Un futbolista atándose las botas en el túnel de salida del vestuario antes de jugar una final; una novia bajándose del coche, ramo en mano, para desfilar hacia el altar; un niño haciéndose el dormido en la madrugada del 6 de enero apurando su última oportunidad de ser bueno para poder abrir sus inmerecidos regalos. A lo largo de una vida hay muchas horas de la verdad, algunas más importantes que otras. En cada uno de los segundos que precede a cualquiera de estos tres escenarios se respira poco, y de cómo se gestione el medio aliento dependerá si el camino traerá éxito o acabará en el cajón del olvido.
Un agente secreto con cinco segundos por delante para elegir si corta el cable rojo o el cable azul para desactivar la bomba; un preuniversitario a punto de lanzar una moneda antes de saber si atenderá a su padre y se quedará a estudiar Derecho al lado de casa o si hará caso a su corazón para estudiar Arte Dramático en Madrid; una pareja en Ikea abriendo el debate de qué pomos comprar para los armarios de la cocina de la casa que será nido. Cada uno de los instantes previos a la toma de una decisión importante pesa más que cualquier otro momento a lo largo de una vida. La historia personal de cada uno se transita de punto de inflexión en punto de inflexión, y quizá marcan más los errores que los aciertos en este camino.
Dése la vuelta ahora, mire a su pasado. No me lo diga, pero piense en todas esas decisiones que le han llevado a sujetar ahora un periódico. En las buenas, y en las malas. Imagine qué estaría haciendo si no hubiera cogido aquél tren, o si hubiera dicho más síes que noes. Los errores nos moldean y los aciertos nos apuntalan, y la suma de los dos termina de dibujar nuestra esencia. Hay, en cambio, otras decisiones que trascienden la frontera de la piel de cada uno y que terminan por afectar a cada otro.

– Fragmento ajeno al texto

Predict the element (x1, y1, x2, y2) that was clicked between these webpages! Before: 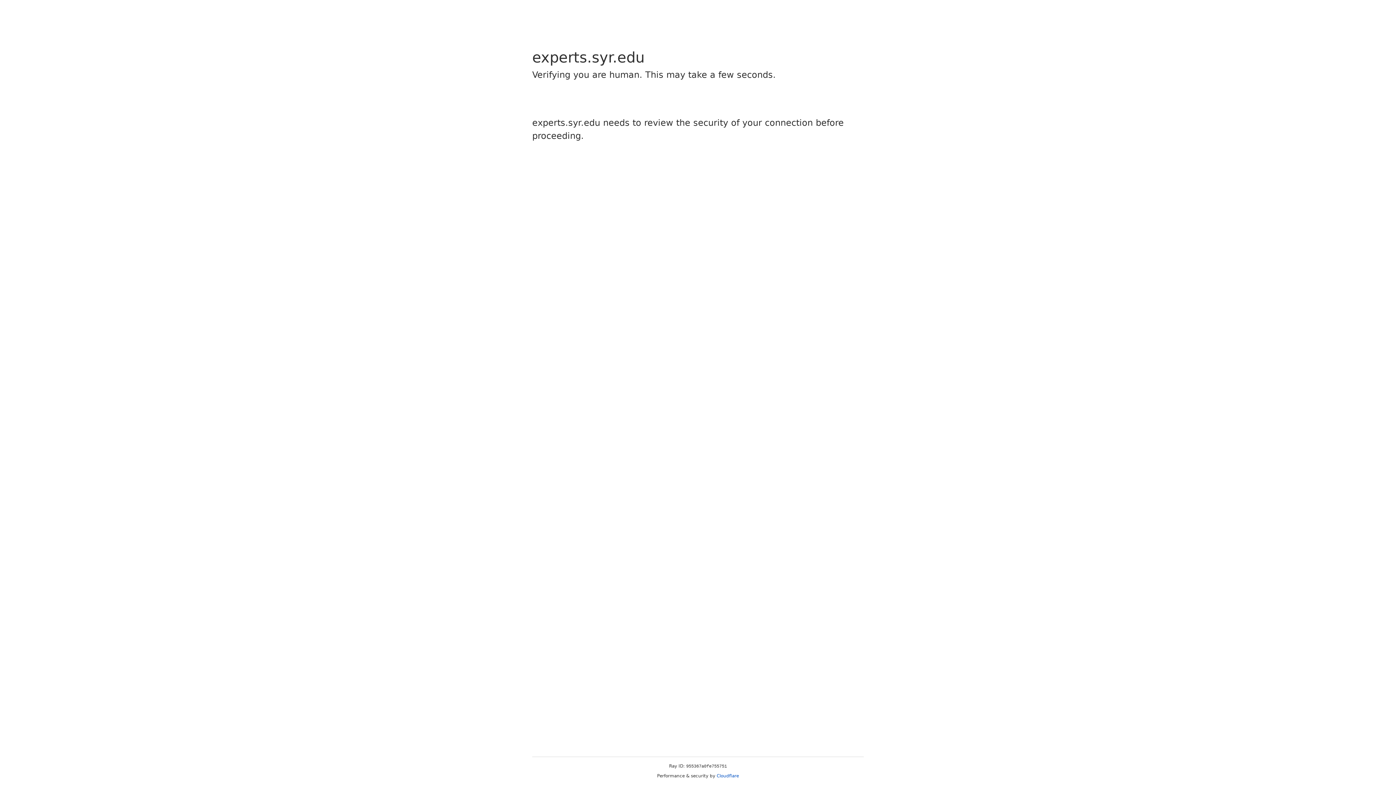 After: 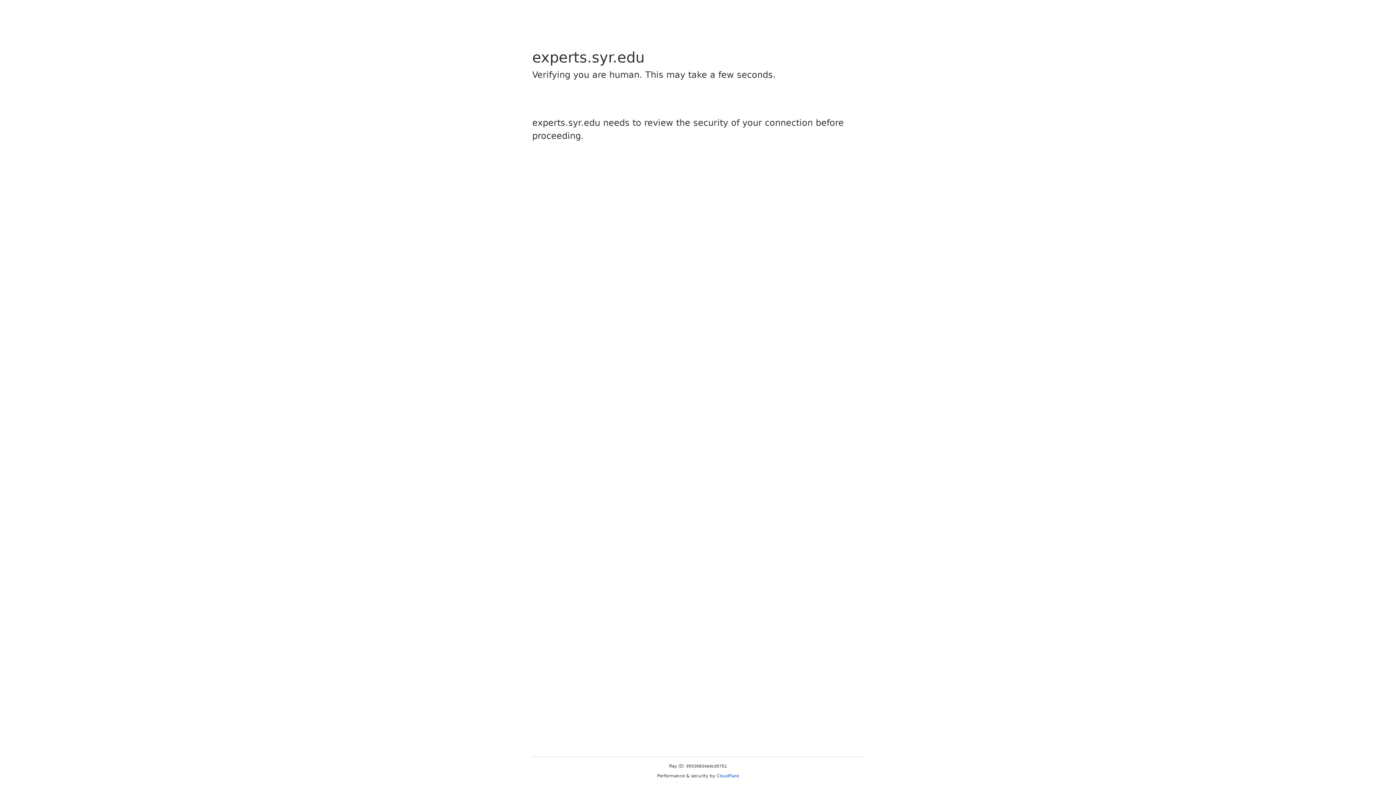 Action: bbox: (716, 773, 739, 778) label: CloudflarePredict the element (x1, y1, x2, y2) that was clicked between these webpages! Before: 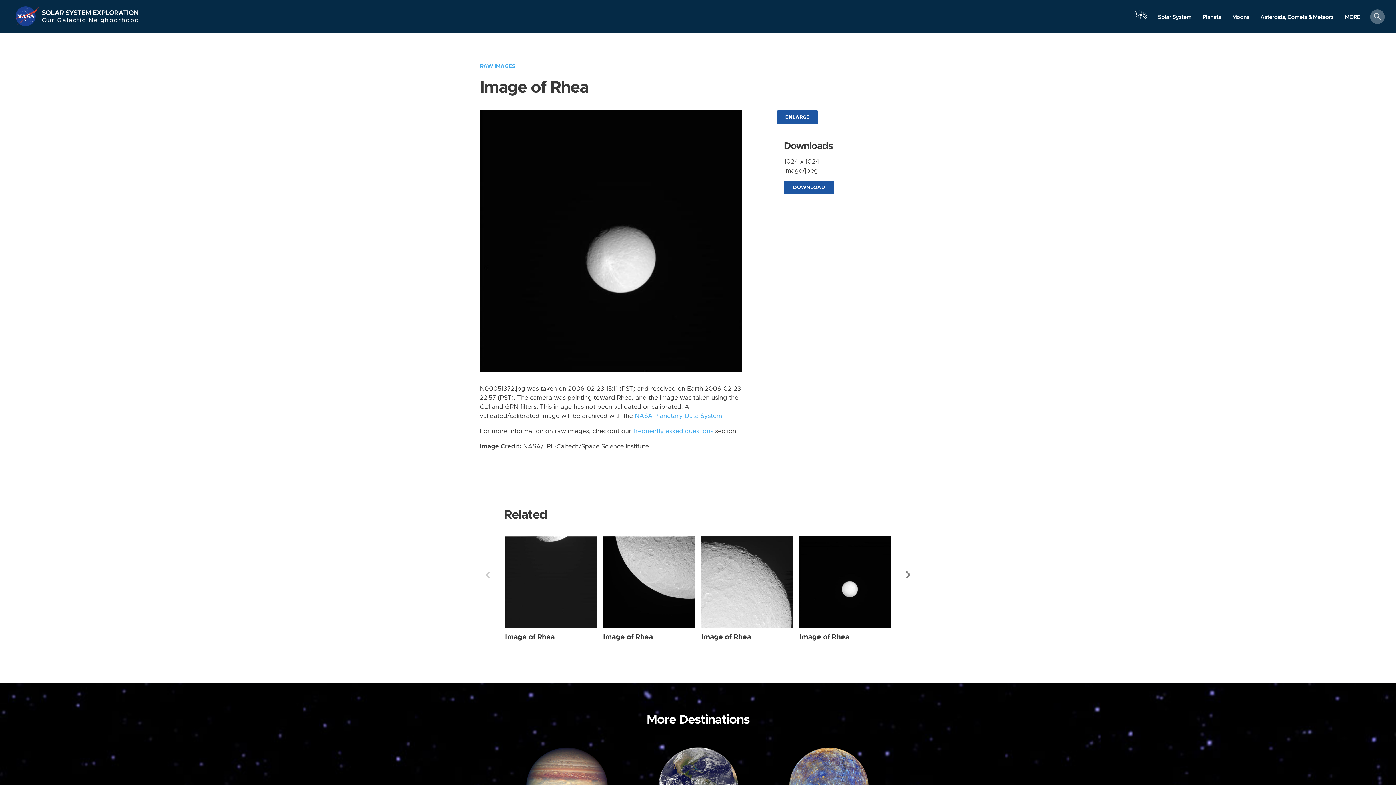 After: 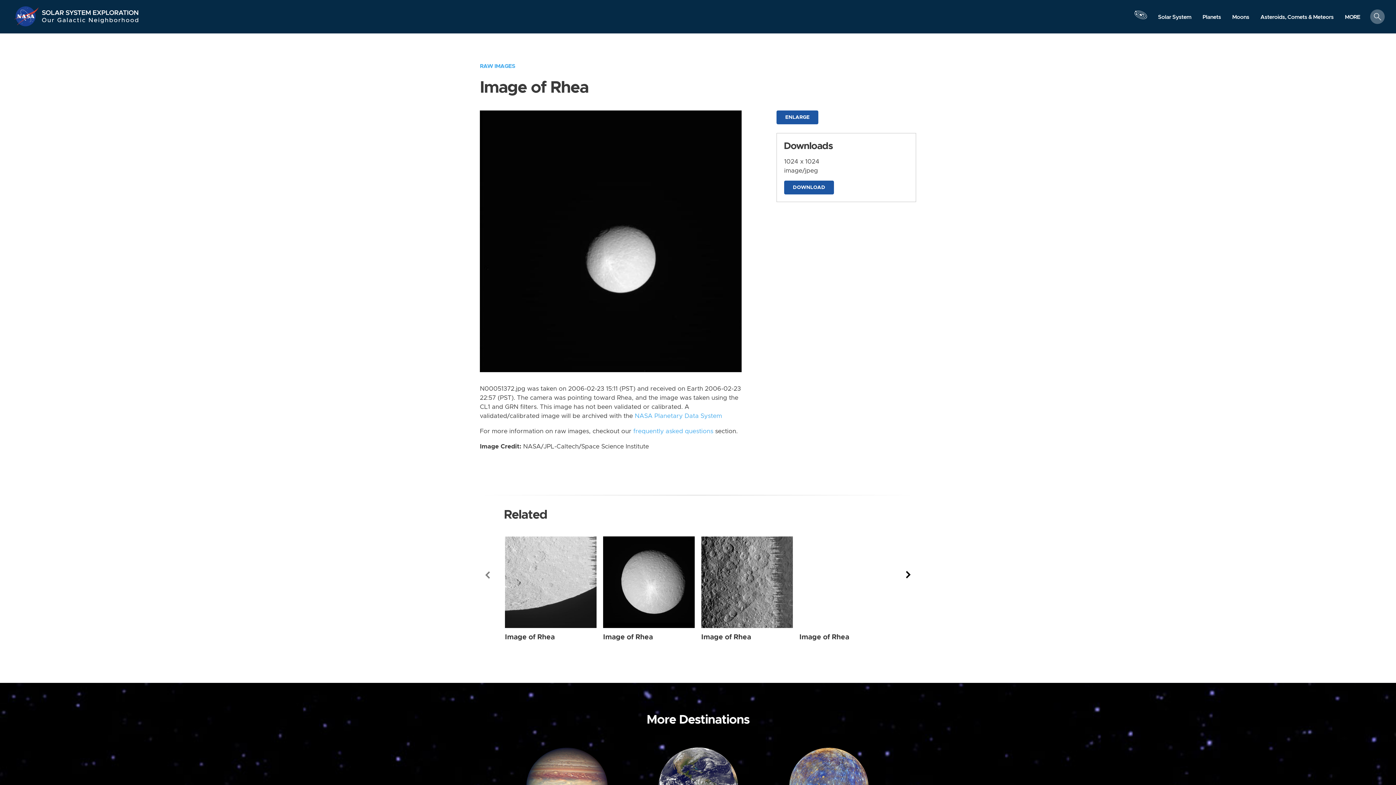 Action: label: Next bbox: (903, 566, 914, 584)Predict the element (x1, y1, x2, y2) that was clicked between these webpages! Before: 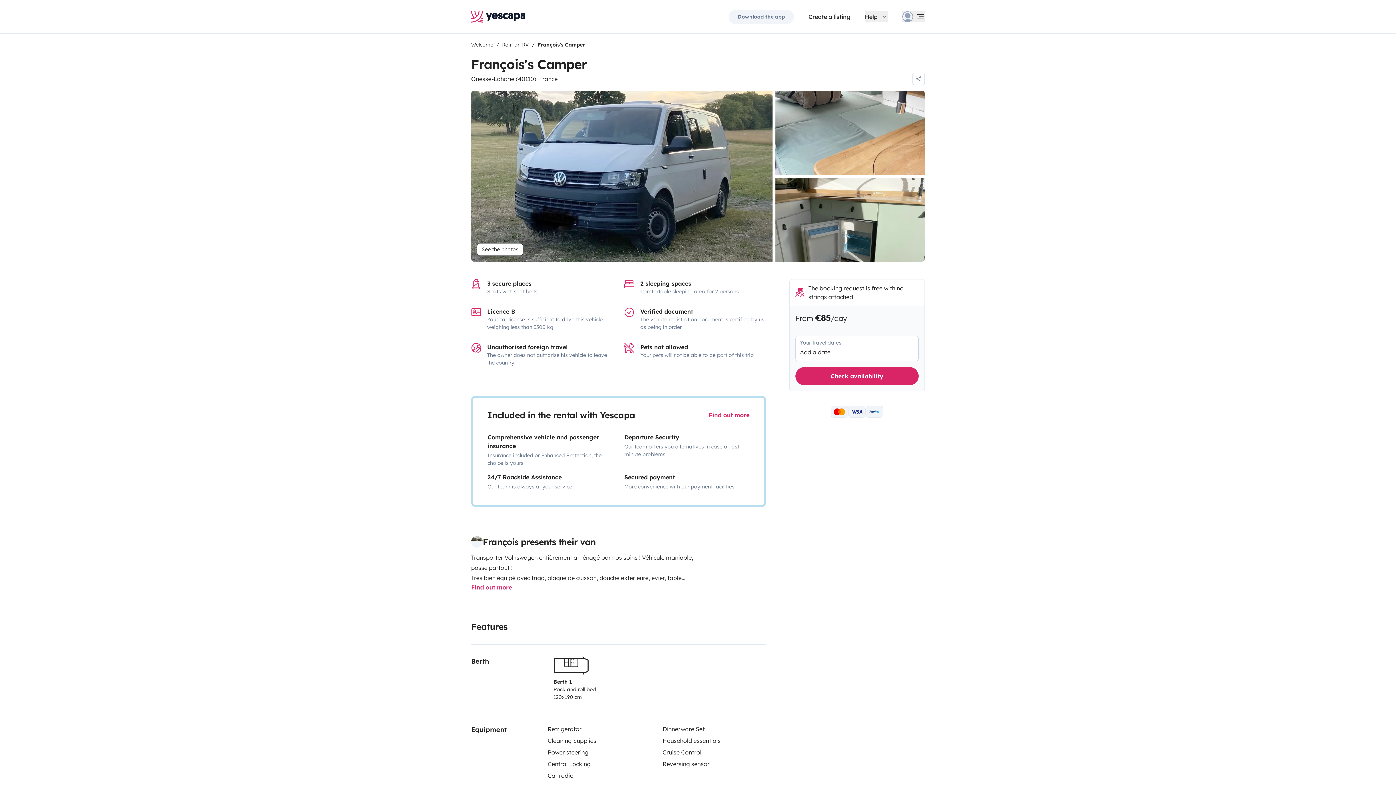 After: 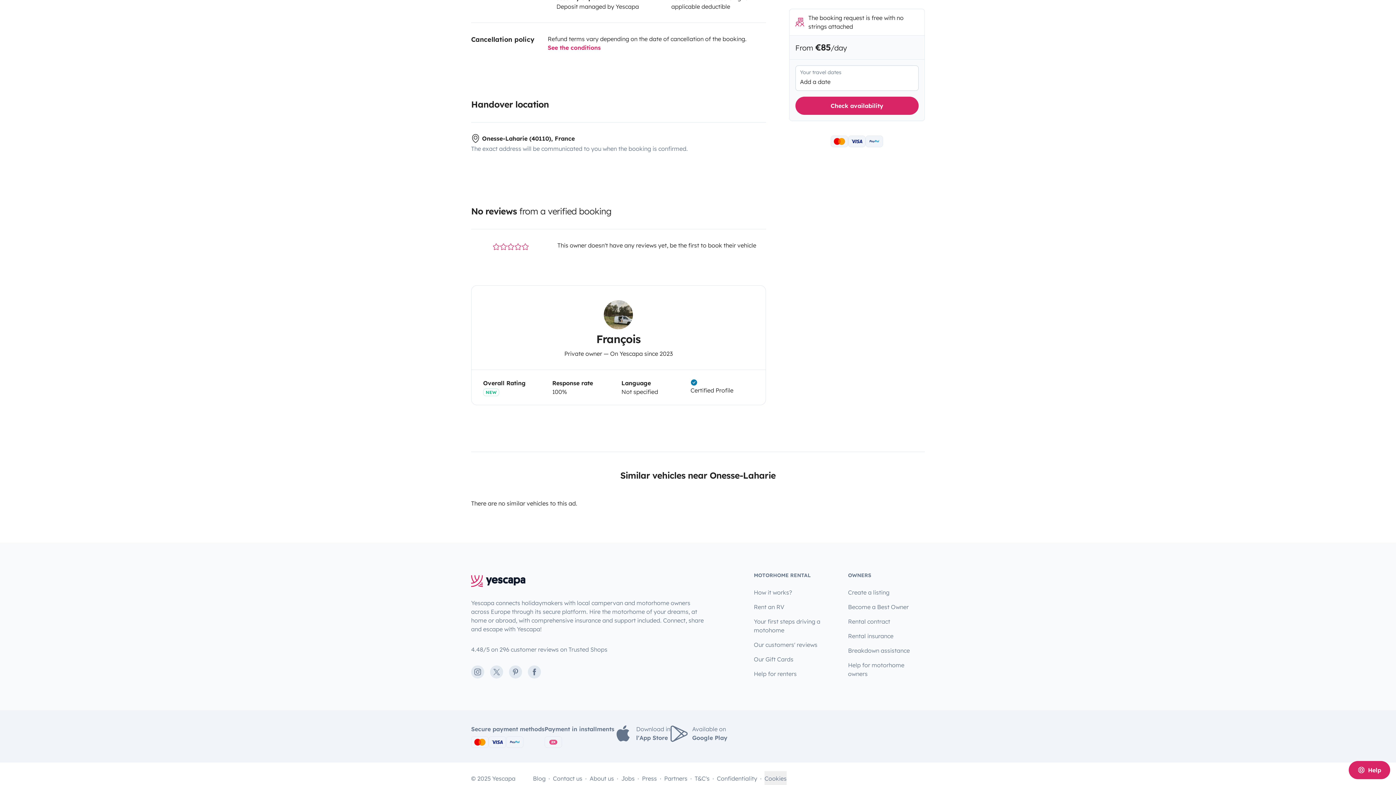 Action: bbox: (471, 74, 557, 83) label: Onesse-Laharie (40110), FrancePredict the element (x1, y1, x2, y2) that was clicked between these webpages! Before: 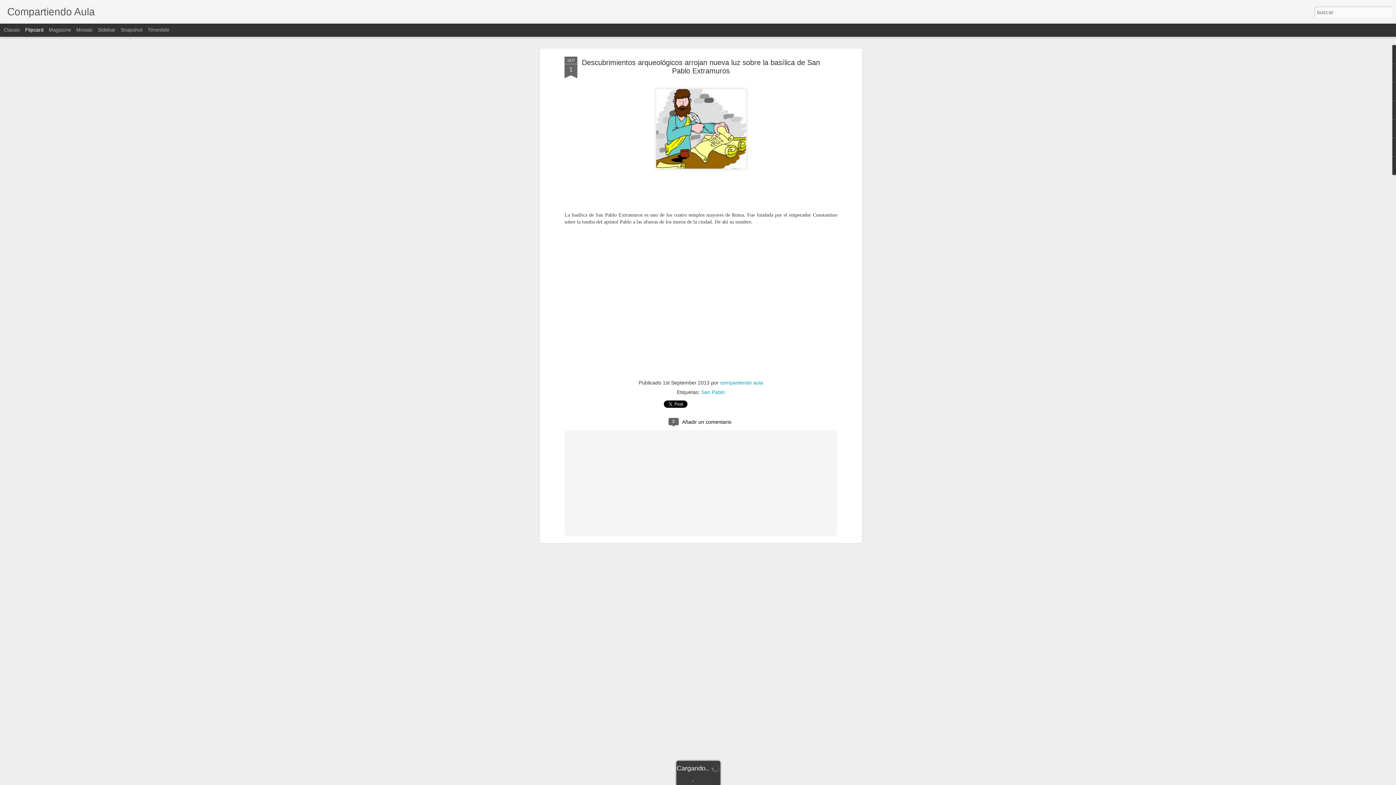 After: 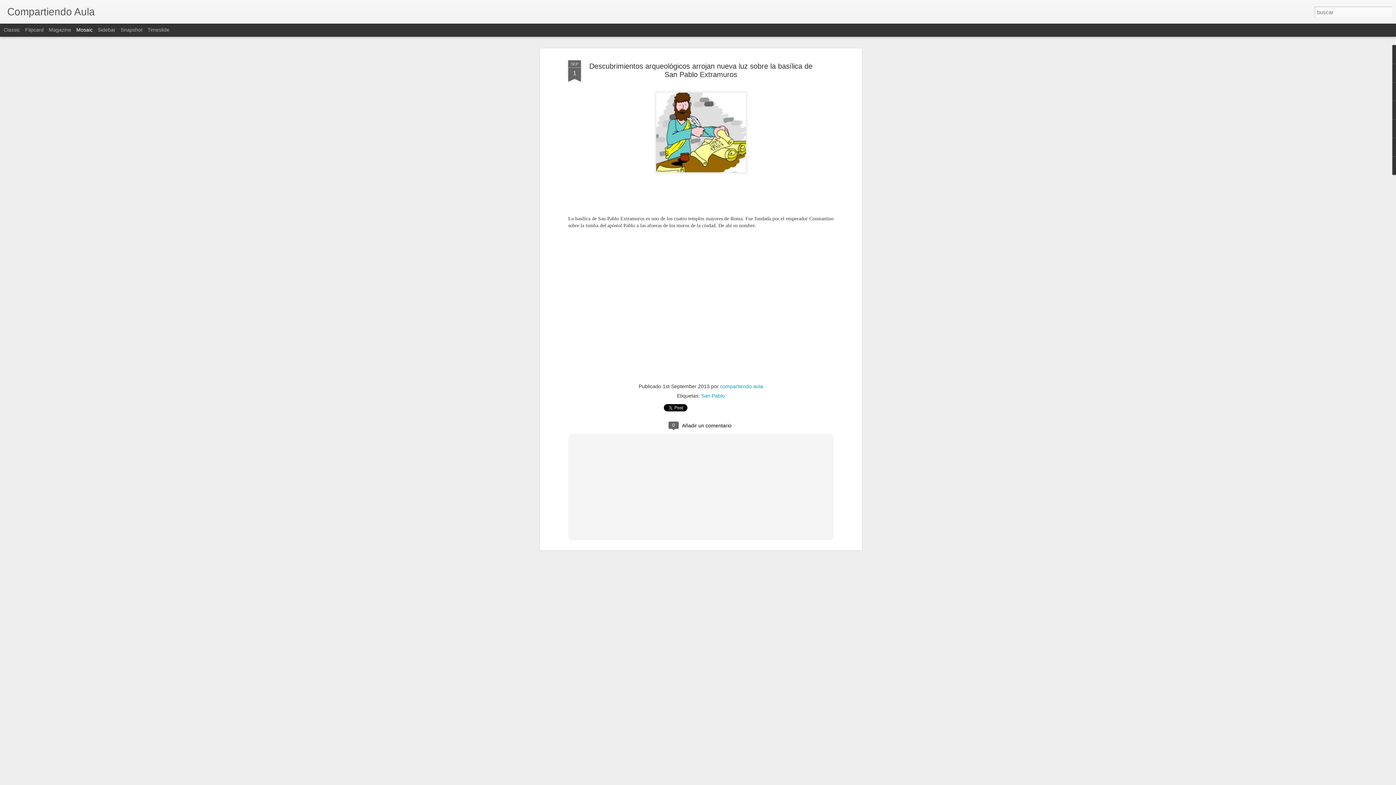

Dependiendo del botón que nos toque apretar, podemos incluso alterar el ritmo de una ciudad entera.
Darte todo el tiempo del mundo para tomar una decisión no garantiza que vaya a ser la adecuada ni le va a restar un gramo de arrepentimiento si el paso del tiempo acaba por llevar la contraria y quitar la razón a quien la toma. Cada minuto que pasa alejando la línea del horizonte temporal para elegir un camino u otro hace crecer la expectativa al mismo tiempo que ensancha la posibilidad de fracasar. Porque una decisión mal tomada es más grave cuanto más se ha meditado. Y cuando esa decisión involucra la gobernabilidad de una ciudad, se hace necesario dar explicaciones de cómo se toma, de por qué, incluso de para qué. En algún despacho de los arcos del Ayuntamiento hay una margarita a punto de ser deshojada. Ha llegado junio, Isidoro, díganos qué cable va a cortar. Elija Churchill o capitán del Titanic. Usted dirá.